§ Exercise instructions
Give exactly the lines from the one that contains "Task: Click the R14C resistor" through the end of the entries below, both included; the pictures stay out.

Collected data
○ ○ ○ ○ ○ ○ ○

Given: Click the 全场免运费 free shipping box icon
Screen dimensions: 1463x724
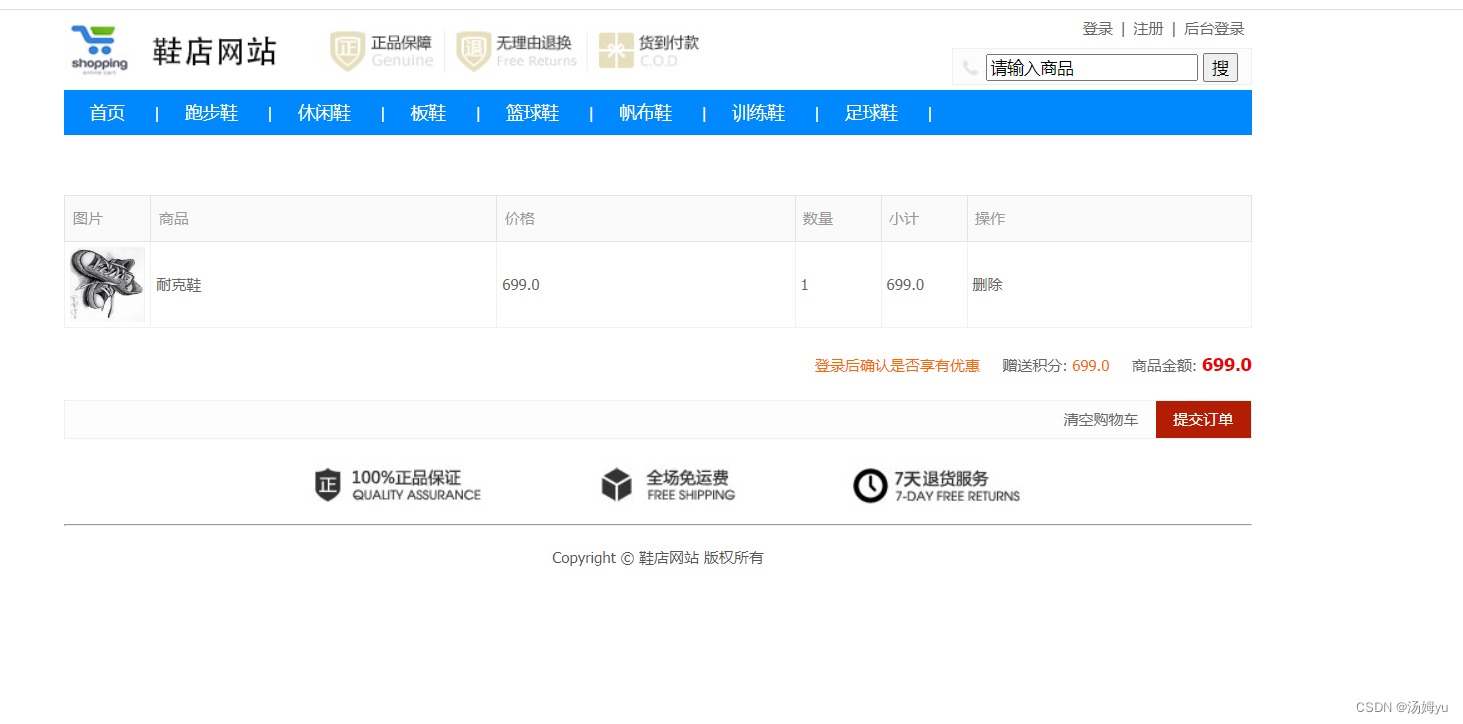Looking at the screenshot, I should (617, 484).
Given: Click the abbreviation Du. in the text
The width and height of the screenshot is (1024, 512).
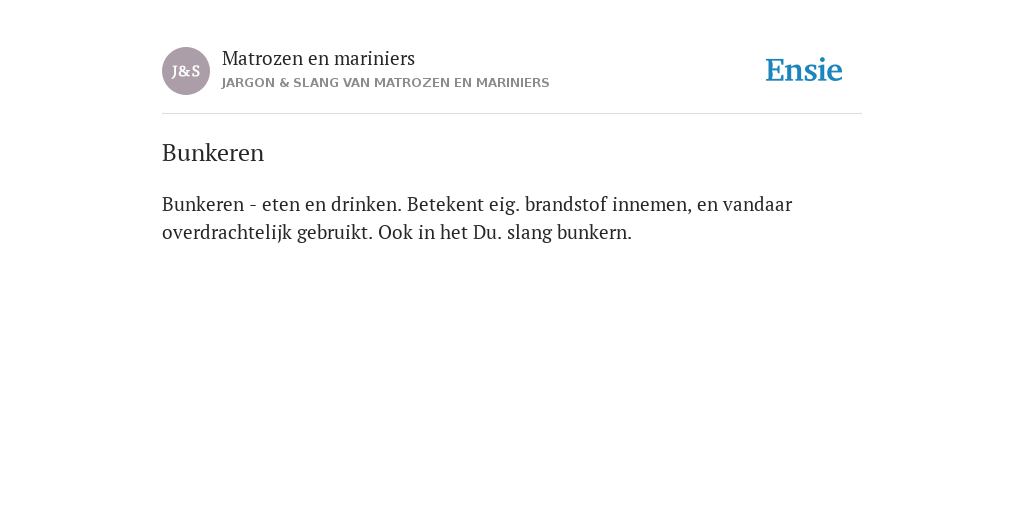Looking at the screenshot, I should (x=487, y=232).
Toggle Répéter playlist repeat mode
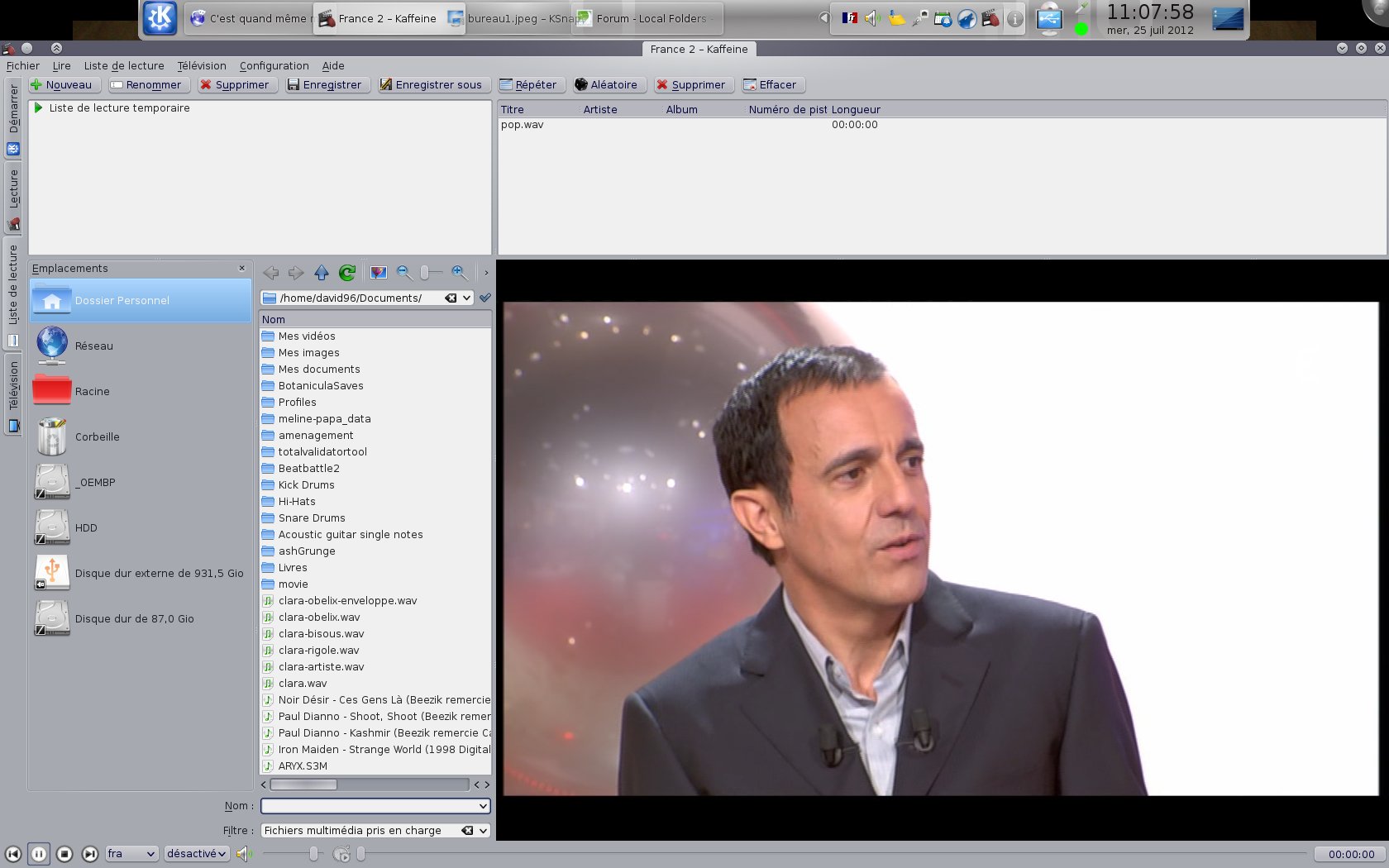 [528, 84]
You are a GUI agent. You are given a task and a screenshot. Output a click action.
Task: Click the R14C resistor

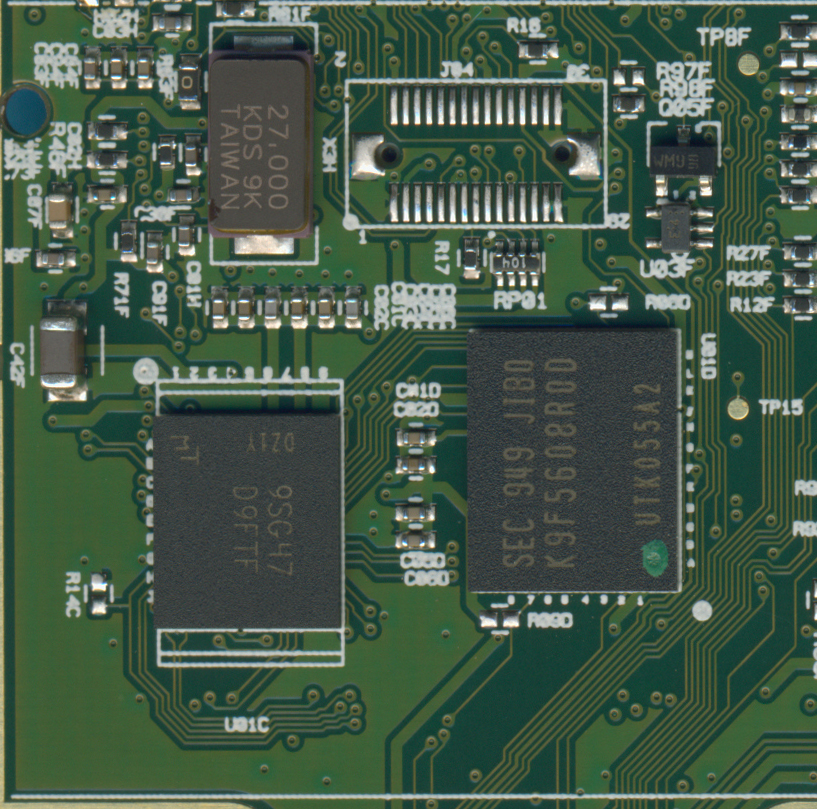click(99, 599)
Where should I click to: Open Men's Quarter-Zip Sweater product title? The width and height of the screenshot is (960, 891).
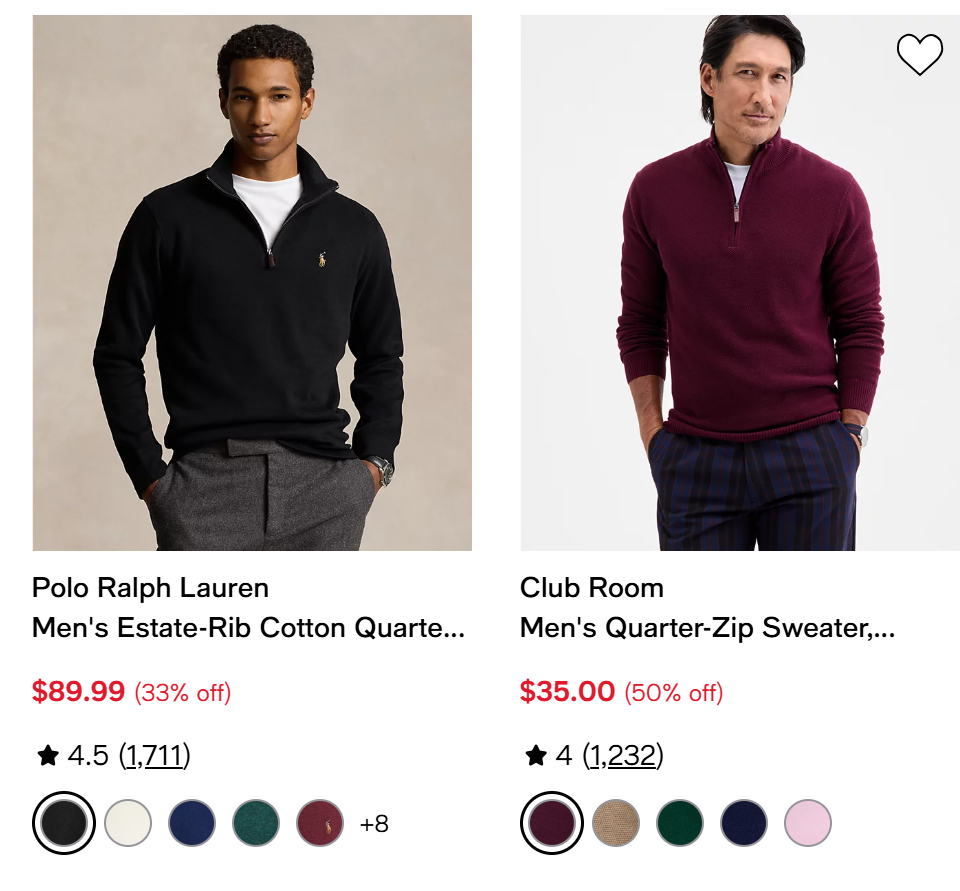pyautogui.click(x=707, y=628)
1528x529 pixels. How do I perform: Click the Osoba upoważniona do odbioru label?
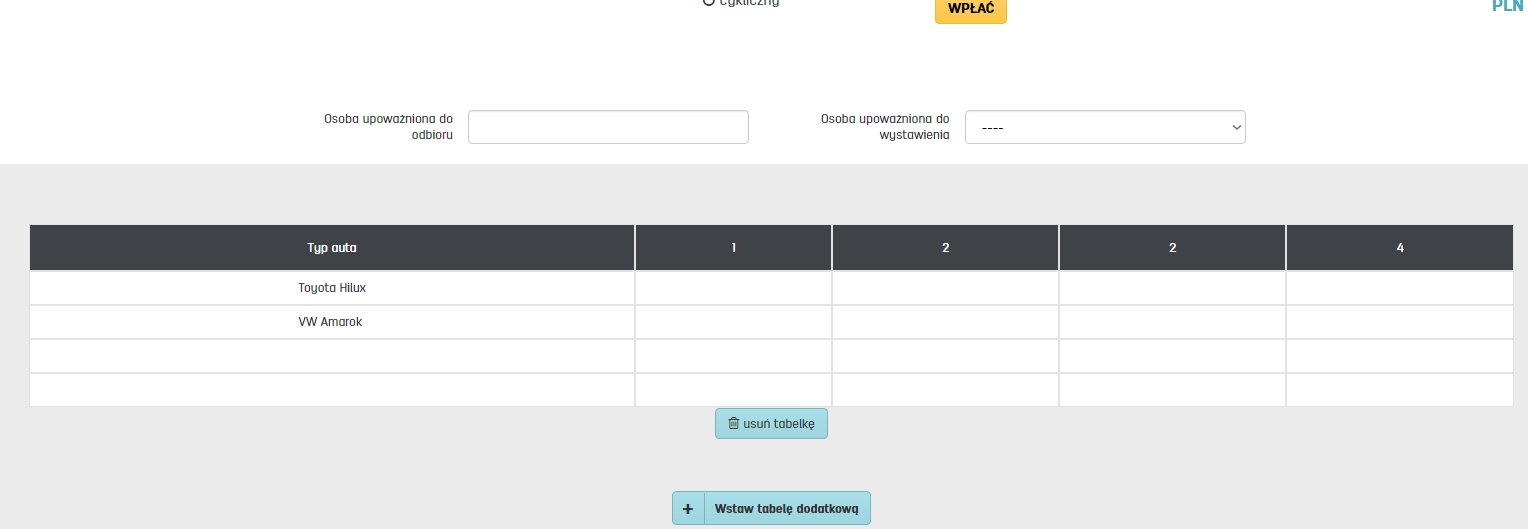pos(388,126)
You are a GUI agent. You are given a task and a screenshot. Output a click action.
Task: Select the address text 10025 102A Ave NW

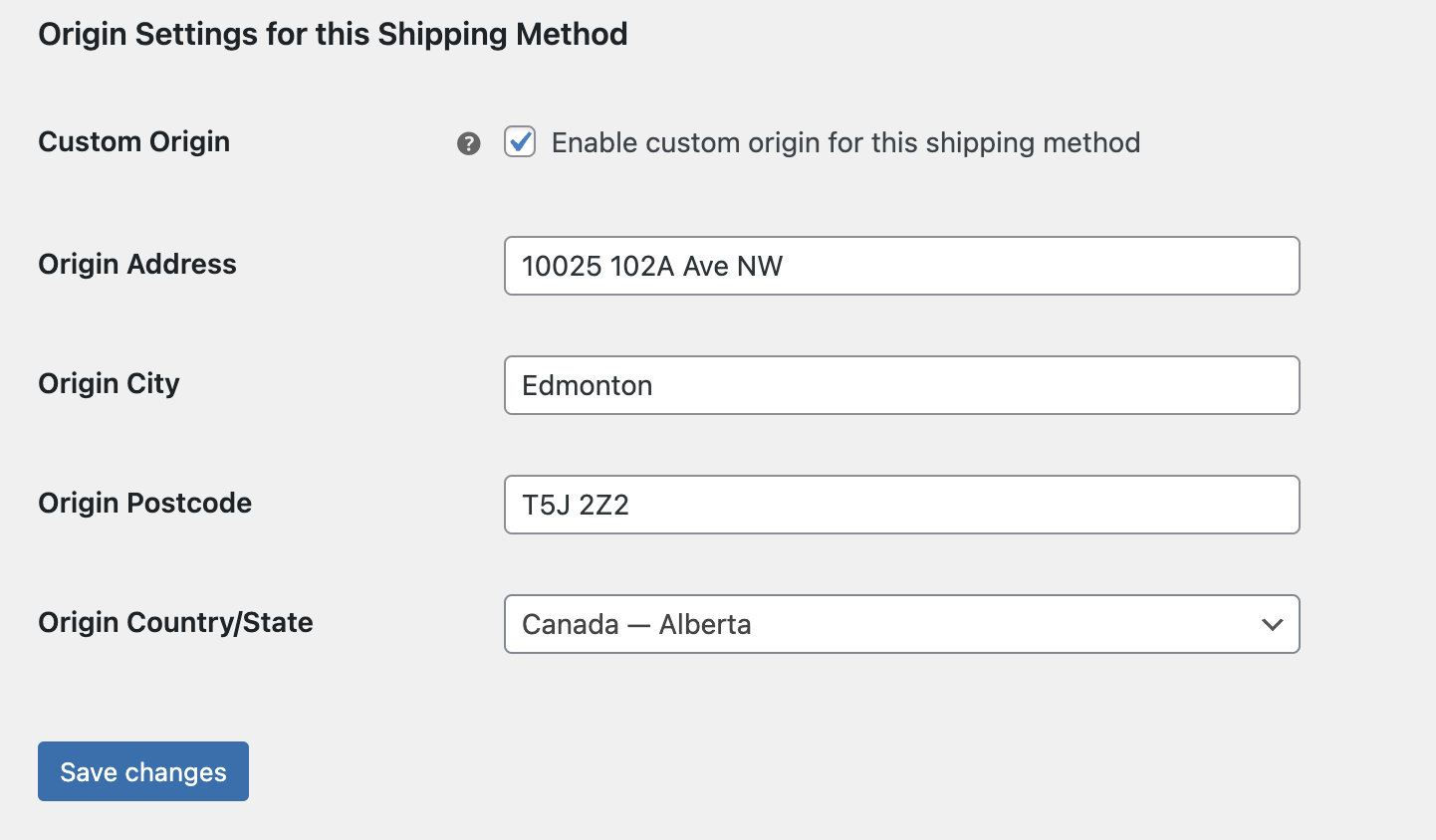[652, 266]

○ ○ ○ ○ ○ ○ ○

§ Response to this task
Task: Click the R14C resistor

click(99, 599)
Where should I click to: Open Men's Quarter-Zip Sweater product title? The width and height of the screenshot is (960, 891).
pyautogui.click(x=707, y=628)
1528x529 pixels. How do I perform: Click the Osoba upoważniona do odbioru label?
pos(388,126)
You are a GUI agent. You are given a task and a screenshot. Output a click action.
Task: Select the address text 10025 102A Ave NW

[652, 266]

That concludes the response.